◆ **TASK ITEM**: Write out the records once more, exactly as given.

◆ **MATERIALS PROVIDED**:
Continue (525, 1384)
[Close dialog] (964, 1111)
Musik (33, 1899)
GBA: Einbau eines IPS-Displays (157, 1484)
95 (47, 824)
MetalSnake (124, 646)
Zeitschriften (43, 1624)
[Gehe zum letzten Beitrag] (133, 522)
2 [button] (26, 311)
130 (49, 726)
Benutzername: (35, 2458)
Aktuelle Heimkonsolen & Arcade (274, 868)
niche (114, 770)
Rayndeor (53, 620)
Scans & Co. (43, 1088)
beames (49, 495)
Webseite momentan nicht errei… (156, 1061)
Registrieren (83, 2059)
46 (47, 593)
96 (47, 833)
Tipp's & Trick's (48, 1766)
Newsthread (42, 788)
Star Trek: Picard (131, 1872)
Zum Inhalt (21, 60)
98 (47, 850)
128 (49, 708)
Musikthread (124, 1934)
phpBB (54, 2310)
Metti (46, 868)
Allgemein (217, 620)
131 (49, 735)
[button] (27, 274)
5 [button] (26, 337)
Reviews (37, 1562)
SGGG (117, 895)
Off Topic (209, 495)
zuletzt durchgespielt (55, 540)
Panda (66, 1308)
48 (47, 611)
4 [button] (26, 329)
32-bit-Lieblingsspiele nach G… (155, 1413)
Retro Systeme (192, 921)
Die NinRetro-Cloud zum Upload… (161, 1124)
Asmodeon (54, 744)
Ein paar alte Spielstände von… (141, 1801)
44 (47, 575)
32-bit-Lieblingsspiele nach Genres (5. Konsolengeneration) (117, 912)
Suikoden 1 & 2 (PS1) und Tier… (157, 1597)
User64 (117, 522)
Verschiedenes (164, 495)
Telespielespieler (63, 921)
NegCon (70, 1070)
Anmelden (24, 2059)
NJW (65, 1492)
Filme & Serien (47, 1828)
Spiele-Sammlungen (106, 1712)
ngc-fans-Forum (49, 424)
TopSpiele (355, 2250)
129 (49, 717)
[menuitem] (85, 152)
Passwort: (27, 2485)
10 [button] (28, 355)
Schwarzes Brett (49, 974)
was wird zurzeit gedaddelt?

◆ **ANSWER SECTION**:
Continue (525, 1384)
[Close dialog] (964, 1111)
Musik (33, 1899)
GBA: Einbau eines IPS-Displays (157, 1484)
95 (47, 824)
MetalSnake (124, 646)
Zeitschriften (43, 1624)
[Gehe zum letzten Beitrag] (133, 522)
2 [button] (26, 311)
130 (49, 726)
Benutzername: (35, 2458)
Aktuelle Heimkonsolen & Arcade (274, 868)
niche (114, 770)
Rayndeor (53, 620)
Scans & Co. (43, 1088)
beames (49, 495)
Webseite momentan nicht errei… (156, 1061)
Registrieren (83, 2059)
46 (47, 593)
96 (47, 833)
Tipp's & Trick's (48, 1766)
Newsthread (42, 788)
Star Trek: Picard (131, 1872)
Zum Inhalt (21, 60)
98 (47, 850)
128 (49, 708)
Musikthread (124, 1934)
phpBB (54, 2310)
Metti (46, 868)
Allgemein (217, 620)
131 (49, 735)
[button] (27, 274)
5 [button] (26, 337)
Reviews (37, 1562)
SGGG (117, 895)
Off Topic (209, 495)
zuletzt durchgespielt (55, 540)
Panda (66, 1308)
48 (47, 611)
4 [button] (26, 329)
32-bit-Lieblingsspiele nach G… (155, 1413)
Retro Systeme (192, 921)
Die NinRetro-Cloud zum Upload… (161, 1124)
Asmodeon (54, 744)
Ein paar alte Spielstände von… (141, 1801)
44 (47, 575)
32-bit-Lieblingsspiele nach Genres (5. Konsolengeneration) (117, 912)
Suikoden 1 & 2 (PS1) und Tier… (157, 1597)
User64 (117, 522)
Verschiedenes (164, 495)
Telespielespieler (63, 921)
NegCon (70, 1070)
Anmelden (24, 2059)
NJW (65, 1492)
Filme & Serien (47, 1828)
Spiele-Sammlungen (106, 1712)
ngc-fans-Forum (49, 424)
TopSpiele (355, 2250)
129 (49, 717)
[menuitem] (85, 152)
Passwort: (27, 2485)
10 [button] (28, 355)
Schwarzes Brett (49, 974)
was wird zurzeit gedaddelt?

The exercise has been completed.